THE TASK –
Beginning with the line that contains "Enable the Автоматическая checkbox" and ending with the line that contains "Where should I", reproduce the lines of the entries below exactly, omitting pictures.

EXTRACTED RECORDS –
═══

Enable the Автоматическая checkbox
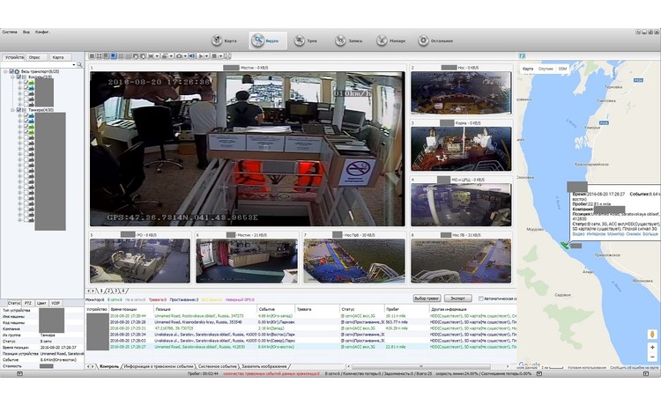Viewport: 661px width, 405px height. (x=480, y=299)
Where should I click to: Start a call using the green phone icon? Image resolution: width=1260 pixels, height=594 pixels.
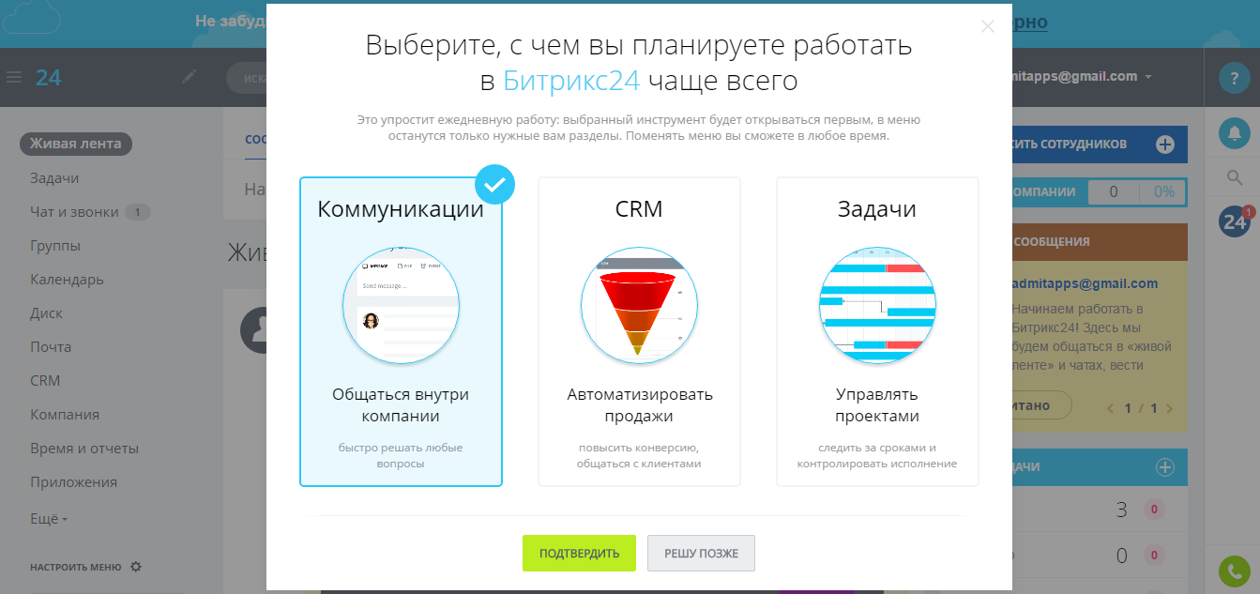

═══

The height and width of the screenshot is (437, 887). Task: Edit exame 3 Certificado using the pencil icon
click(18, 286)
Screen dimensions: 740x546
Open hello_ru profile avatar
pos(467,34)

═══

WRITTEN SOLUTION –
Enable the Автоматическая checkbox
Viewport: 661px width, 405px height. (x=480, y=299)
Where should I click to: Start a call using the green phone icon? Image resolution: width=1260 pixels, height=594 pixels.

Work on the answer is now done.